Nevertheless, my wife has a lot of animals to feed each night and now in her 70s appreciates the use of a 'Gator' Utility Vehicle along with a small tractor/frontloader combination.
We bought this one: https://www.princessauto.com/en/330-lb-12-cu-ft-utility-cart/product/PA0008781080
Lorinne Anderson wrote:Anyone have input on a two wheeled barrow? Will not be replacing our dead one wheeled one with the same.
In general, I would agree. However, I live on the Pacific Wet Coast and happen to know that Lorinne does also - hence my reference to using stainless hardware to assemble it. So much depends on one's ecosystem! We also have a *lot* of rocks here, so keeping scratch-free paint would be a big struggle.
Sherri Lynn wrote:We bought this one: I like a metal one that I can sand and repaint as it lasts longer.
Lorinne Anderson wrote:Kate: a powered wheelbarrow?!?! Any pics?Sounds like a dream! How much $$$, and where from?
Scott Stiller wrote:.... Only after they found out they were sick did their health decline.
All I mean is this; keep being awesome as long as possible. That’s my plan anyway…..
Scott Stiller wrote:Only after they found out they were sick did their health decline.
Lorinne Anderson wrote: ......This all may sound silly, but everyone does things differently, and the animals are already suffering a significant change; my goal is to make things as normal as possible for them and as easy as possible for those stepping in.
I would certainly agree with the downsizing bit, and certainly get rid of any with difficult personalities, but the reality is that "pets" that you feel responsible for get you out of bed in the morning and give you a living creature to interact with. Particularly if they're rescue animals, they would likely have died without human intervention, so at least you've given them security for as long as you live. Years ago when I worked in hospitals, the nurses always said the patients that had "someone, human or otherwise" to go home to, got better faster and had greater odds of going home. So downsize - yes, eliminate - not necessarily!

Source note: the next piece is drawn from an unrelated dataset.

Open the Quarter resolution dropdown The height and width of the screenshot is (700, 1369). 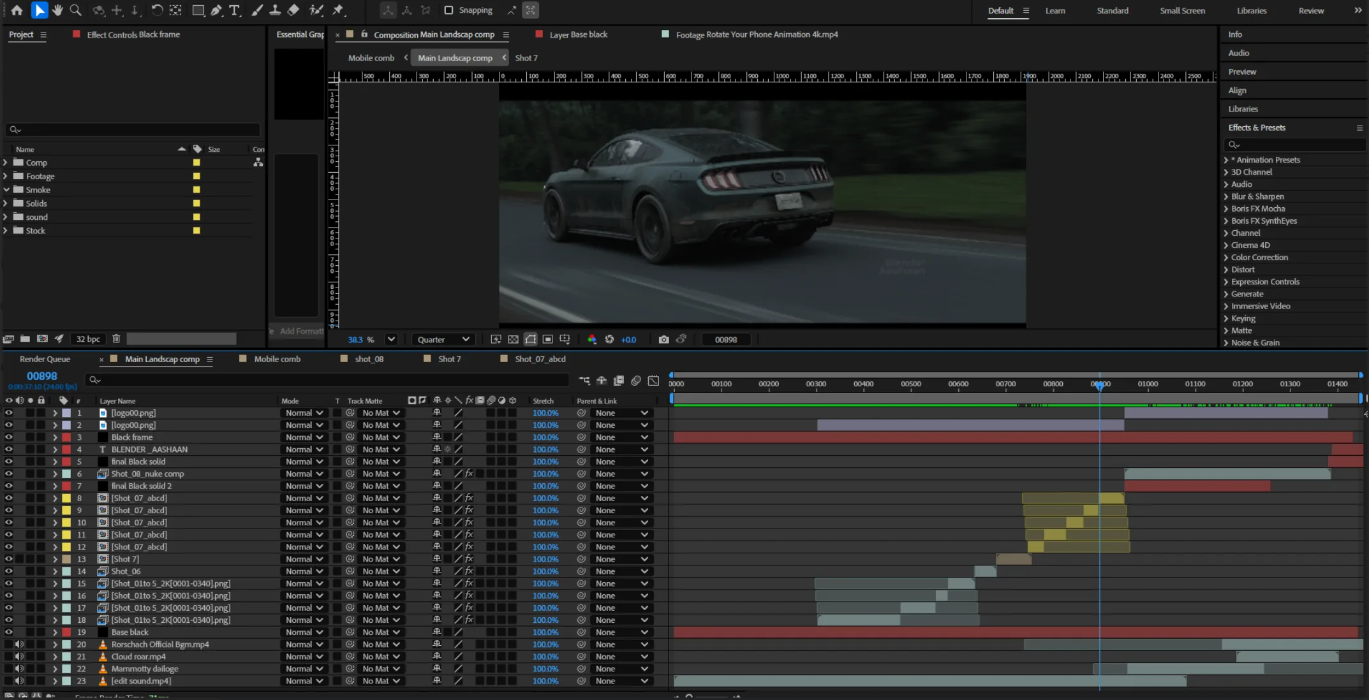[443, 340]
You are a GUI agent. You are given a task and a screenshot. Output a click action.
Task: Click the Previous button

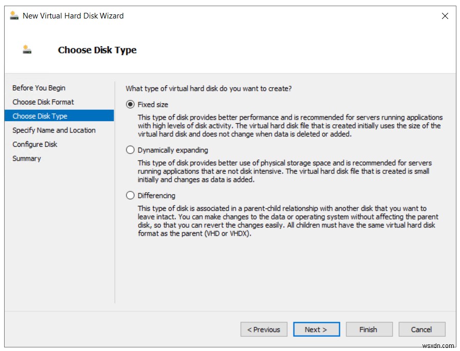(x=264, y=329)
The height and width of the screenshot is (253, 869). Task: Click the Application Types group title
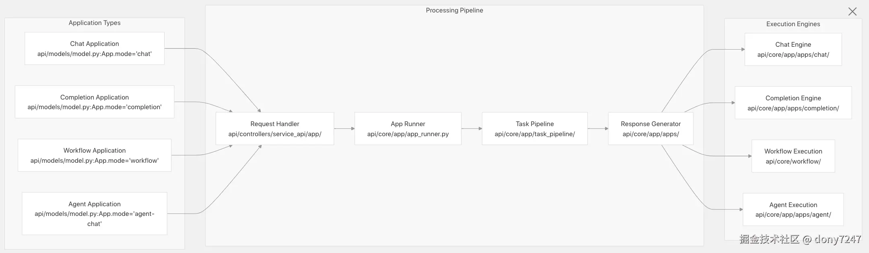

John F Dean wrote: An exit plan of some kind is desirable. My wife and I have decided that when one of us passes, the other will sell off, or give away, the livestock. At that point, the remaining person will have to set up some kind of a contact. We have plans about no more cats and dogs .... but they seem to find us.
This is an issue. It's one of the reasons that secondary suites or mother-in-law mini-houses are so useful on properties. However, there comes the point where the responsible thing is to find a room and board situation to retire yourself to, as much as you might wish to avoid such things. With smaller families and those families spread far and wide, this is going to be a significant problem in the next 30 years and many people aren't thinking or planning for it.
The first big problem is that we do not socialize. I am quire sure I could vanish for a year, and my neighbors wouldn’t notice. My only contact is a very part time job.